■ **DATASET RECORDS**:
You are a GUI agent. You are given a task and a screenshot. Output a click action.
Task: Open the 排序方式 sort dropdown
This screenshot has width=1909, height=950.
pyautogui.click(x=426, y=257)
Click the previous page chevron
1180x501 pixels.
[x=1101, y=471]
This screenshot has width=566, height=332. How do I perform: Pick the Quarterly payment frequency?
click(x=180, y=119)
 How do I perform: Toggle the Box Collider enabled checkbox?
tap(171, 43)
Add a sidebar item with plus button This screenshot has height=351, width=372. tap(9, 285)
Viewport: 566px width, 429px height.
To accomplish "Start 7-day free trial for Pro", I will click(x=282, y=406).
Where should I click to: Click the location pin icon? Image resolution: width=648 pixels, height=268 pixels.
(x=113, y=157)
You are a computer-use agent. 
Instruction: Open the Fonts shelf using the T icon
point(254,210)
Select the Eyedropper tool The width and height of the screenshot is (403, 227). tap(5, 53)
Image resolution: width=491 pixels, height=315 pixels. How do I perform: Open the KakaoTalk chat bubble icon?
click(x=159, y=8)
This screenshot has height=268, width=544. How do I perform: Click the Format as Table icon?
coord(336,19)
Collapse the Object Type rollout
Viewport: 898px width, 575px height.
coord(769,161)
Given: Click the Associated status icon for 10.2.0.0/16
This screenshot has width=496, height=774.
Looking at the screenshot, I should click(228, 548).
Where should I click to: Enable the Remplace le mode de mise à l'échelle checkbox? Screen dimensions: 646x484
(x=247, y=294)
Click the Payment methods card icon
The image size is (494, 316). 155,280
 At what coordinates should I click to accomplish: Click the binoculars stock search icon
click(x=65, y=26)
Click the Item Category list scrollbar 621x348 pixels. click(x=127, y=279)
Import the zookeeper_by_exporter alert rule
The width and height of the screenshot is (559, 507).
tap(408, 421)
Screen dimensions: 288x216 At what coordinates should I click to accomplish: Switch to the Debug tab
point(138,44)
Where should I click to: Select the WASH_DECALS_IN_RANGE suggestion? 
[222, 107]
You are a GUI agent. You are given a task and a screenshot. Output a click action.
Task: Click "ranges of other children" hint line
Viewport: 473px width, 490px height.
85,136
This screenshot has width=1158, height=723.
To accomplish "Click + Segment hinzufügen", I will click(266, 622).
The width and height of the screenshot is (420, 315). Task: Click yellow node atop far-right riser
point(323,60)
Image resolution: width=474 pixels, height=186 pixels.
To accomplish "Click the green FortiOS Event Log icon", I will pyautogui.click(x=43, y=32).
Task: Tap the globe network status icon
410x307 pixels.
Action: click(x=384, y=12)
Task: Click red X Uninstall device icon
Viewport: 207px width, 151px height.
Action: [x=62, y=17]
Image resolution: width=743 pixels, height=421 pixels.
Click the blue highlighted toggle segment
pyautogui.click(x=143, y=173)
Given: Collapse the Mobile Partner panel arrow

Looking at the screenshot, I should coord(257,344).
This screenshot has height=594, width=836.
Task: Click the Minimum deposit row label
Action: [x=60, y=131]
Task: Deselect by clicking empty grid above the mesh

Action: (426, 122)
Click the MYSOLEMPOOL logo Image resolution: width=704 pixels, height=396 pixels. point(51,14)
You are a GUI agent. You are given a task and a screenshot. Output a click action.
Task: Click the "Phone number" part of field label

■ **WHAT THE EXERCISE ASKS**: From the entries above, copy every line that holds the word "status".

■ **RESULT FOR THIS EXERCISE**:
Given: Click the Associated status icon for 10.2.0.0/16
Task: Tap the globe network status icon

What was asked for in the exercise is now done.